** START OF ENTRIES PROVIDED **

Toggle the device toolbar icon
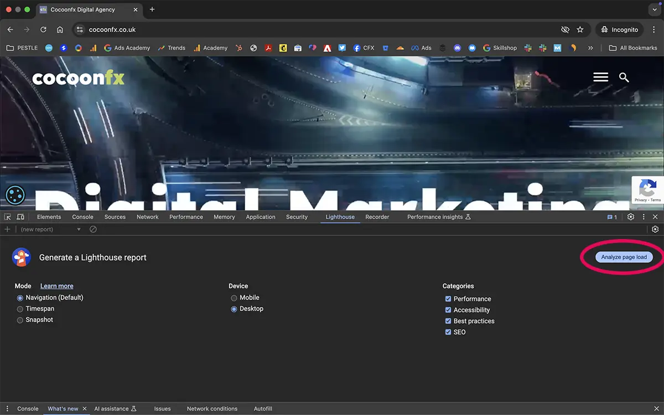The height and width of the screenshot is (415, 664). point(20,217)
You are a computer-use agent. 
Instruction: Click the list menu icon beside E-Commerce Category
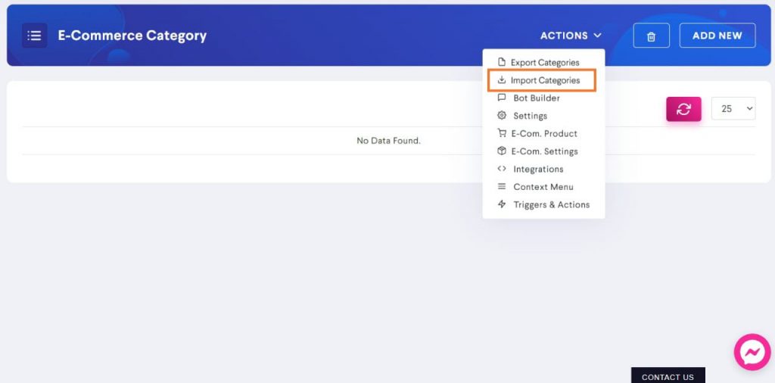[35, 36]
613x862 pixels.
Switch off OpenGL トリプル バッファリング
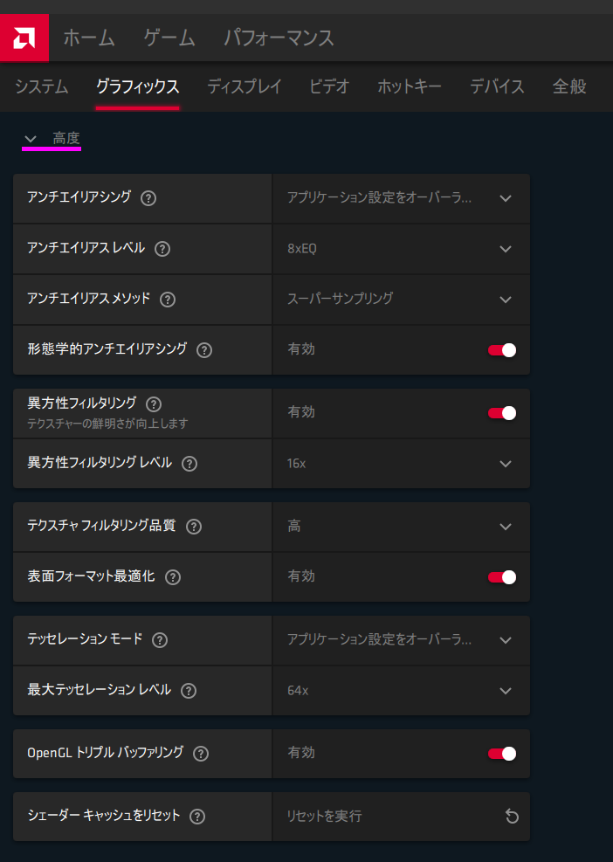point(502,754)
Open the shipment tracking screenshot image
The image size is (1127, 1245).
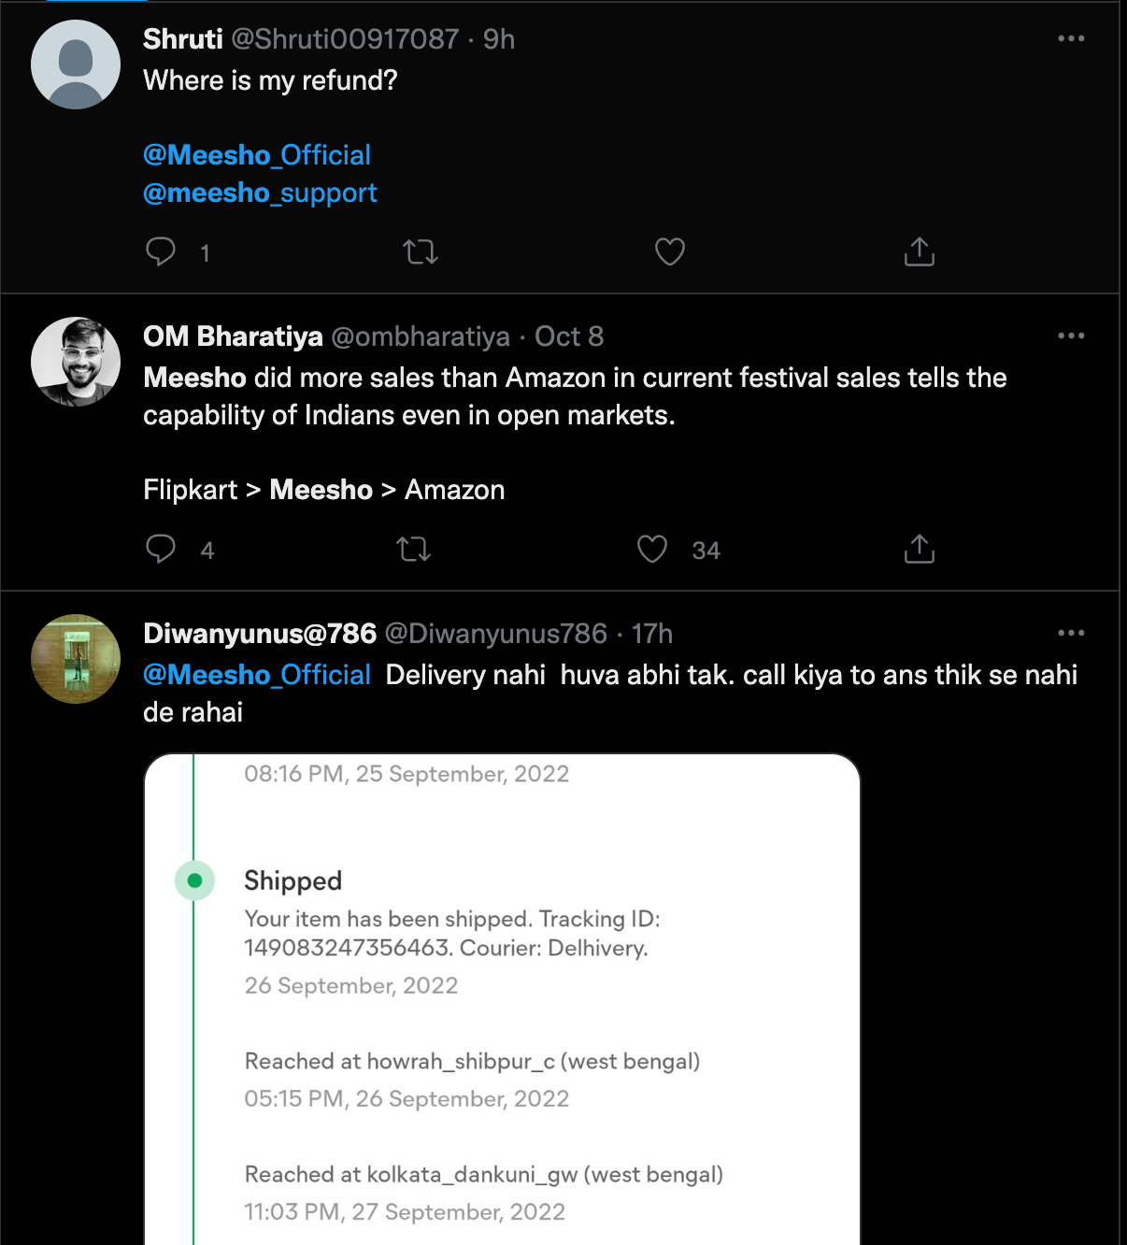tap(502, 999)
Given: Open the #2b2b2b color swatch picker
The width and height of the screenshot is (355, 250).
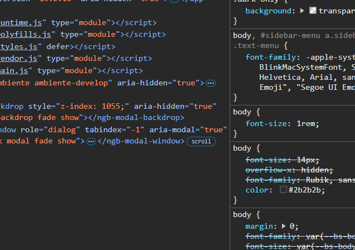Looking at the screenshot, I should click(x=283, y=190).
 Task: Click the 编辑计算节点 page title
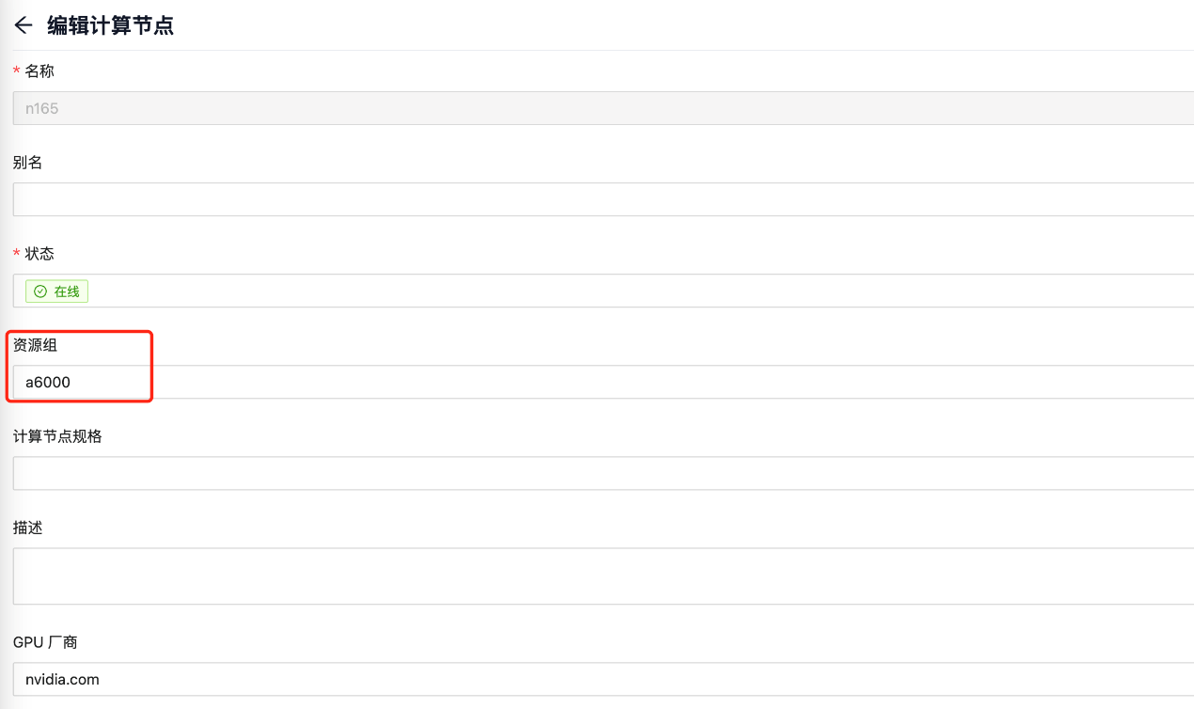pyautogui.click(x=110, y=25)
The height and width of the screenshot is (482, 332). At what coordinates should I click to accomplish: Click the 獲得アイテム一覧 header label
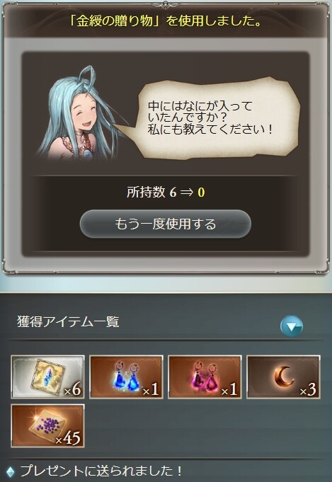(68, 322)
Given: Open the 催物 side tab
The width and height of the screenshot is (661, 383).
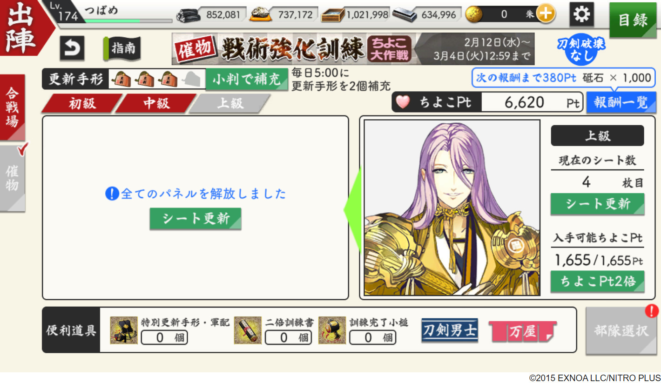Looking at the screenshot, I should coord(12,178).
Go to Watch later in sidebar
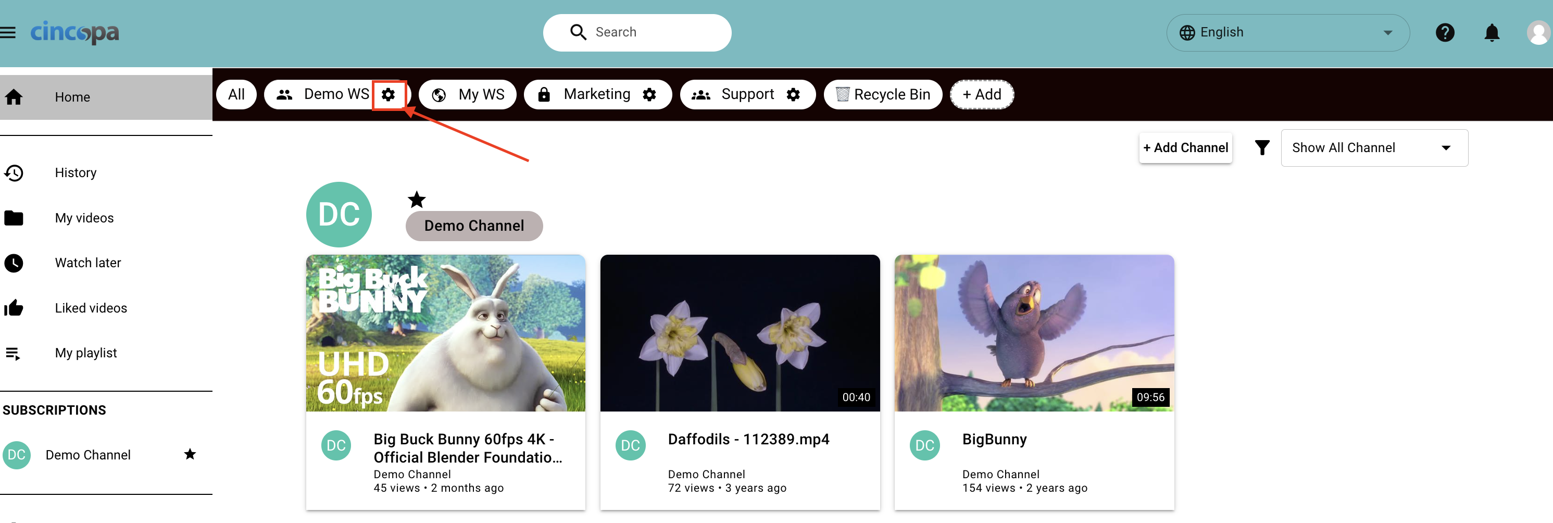The image size is (1553, 523). tap(88, 263)
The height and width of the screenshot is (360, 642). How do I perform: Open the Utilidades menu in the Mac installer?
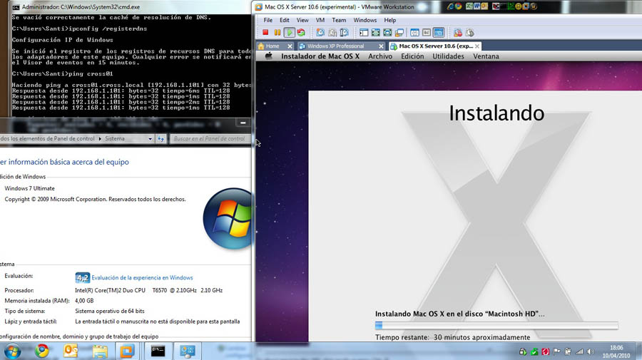point(449,56)
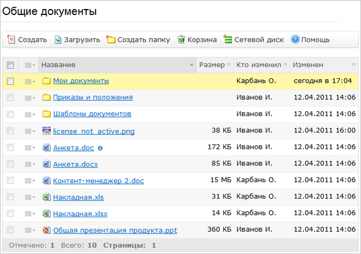Screen dimensions: 361x254
Task: Click the info icon next to Анкета.doc
Action: [100, 147]
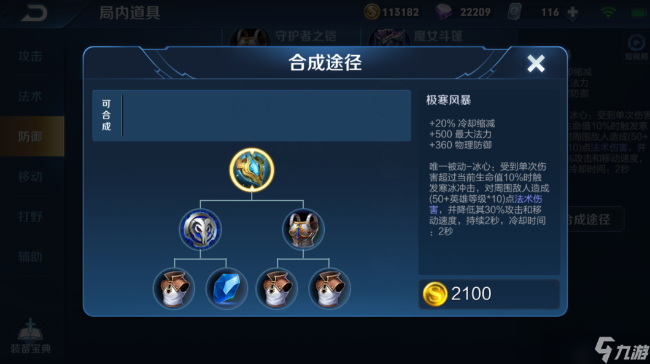Click the back arrow icon

coord(34,13)
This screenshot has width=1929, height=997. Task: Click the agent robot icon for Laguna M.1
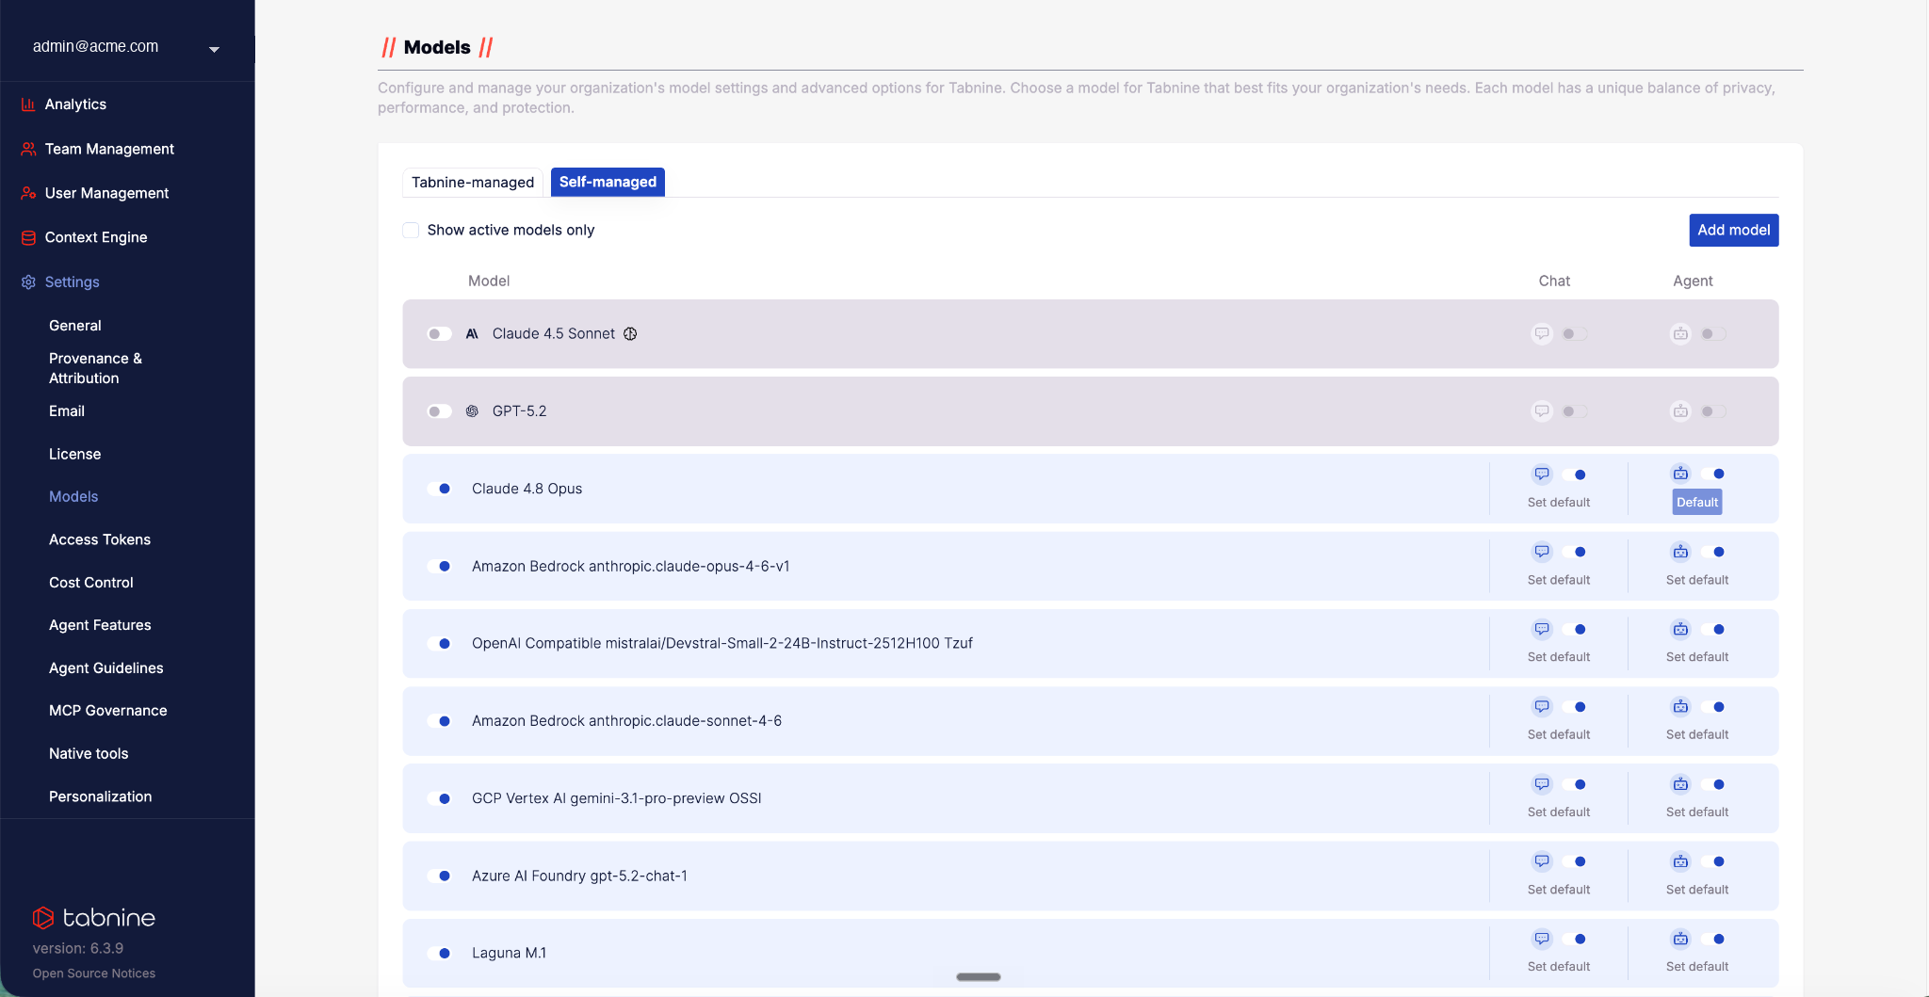click(x=1680, y=939)
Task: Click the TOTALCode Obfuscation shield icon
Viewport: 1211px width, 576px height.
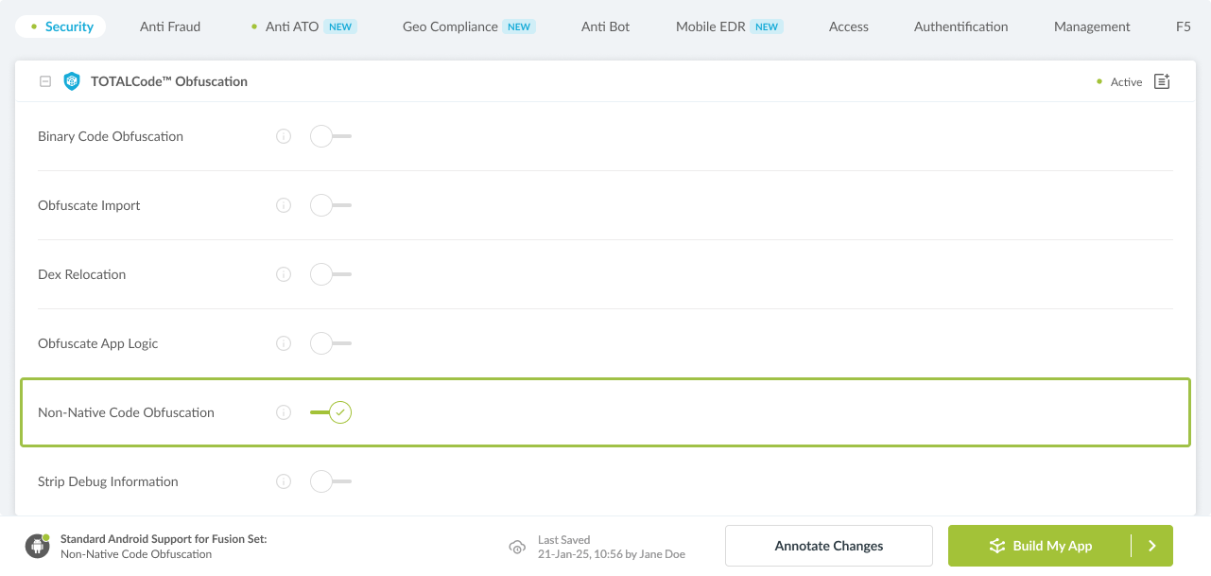Action: tap(72, 81)
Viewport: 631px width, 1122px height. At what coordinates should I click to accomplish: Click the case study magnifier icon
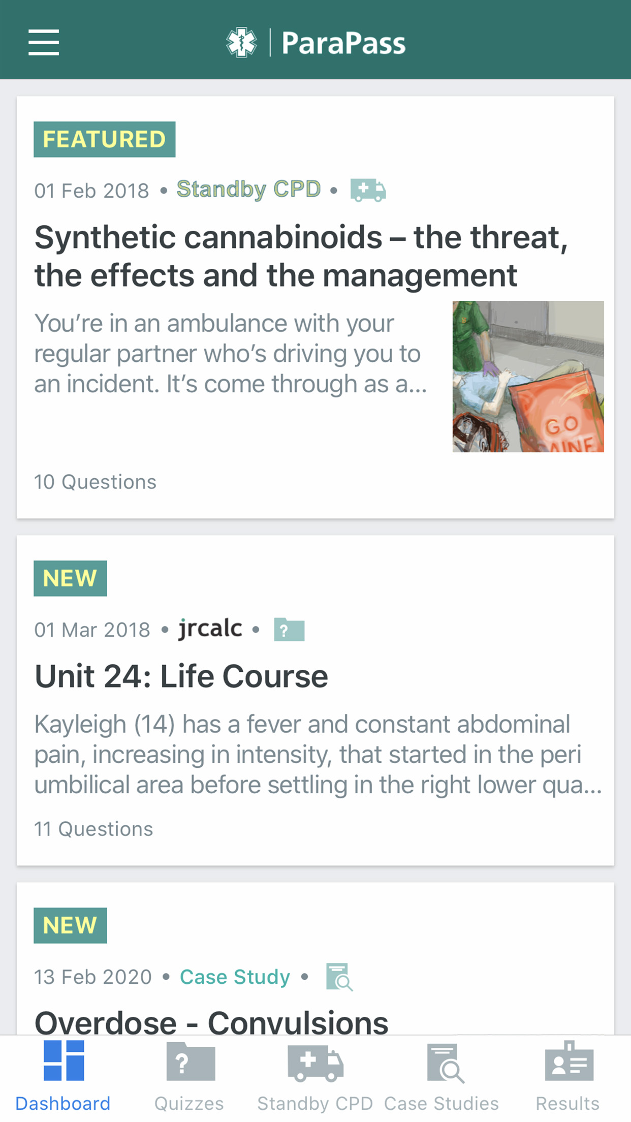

** END OF ENTRIES PROVIDED **

TASK TO COMPLETE
Copy down the part of the records that opens with the line containing "Task: Click the 编辑计算节点 page title" and closes with the line containing "click(x=1680, y=939)", keeping every line exactly as it appears. Leave the pictures out of your answer.

FINAL ANSWER
 Task: Click the 编辑计算节点 page title
pyautogui.click(x=110, y=25)
The height and width of the screenshot is (482, 332). At what coordinates should I click to accomplish: Click the 獲得アイテム一覧 header label
(68, 322)
Given: Open the 催物 side tab
The width and height of the screenshot is (661, 383).
Looking at the screenshot, I should coord(12,178).
Go to Watch later in sidebar
The image size is (1553, 523). tap(88, 263)
The height and width of the screenshot is (360, 642). How do I perform: Open the Utilidades menu in the Mac installer?
point(449,56)
Screen dimensions: 361x254
Task: Click the info icon next to Анкета.doc
Action: [100, 147]
Click the back arrow icon

coord(34,13)
This screenshot has width=1929, height=997. Task: Click the agent robot icon for Laguna M.1
click(x=1680, y=939)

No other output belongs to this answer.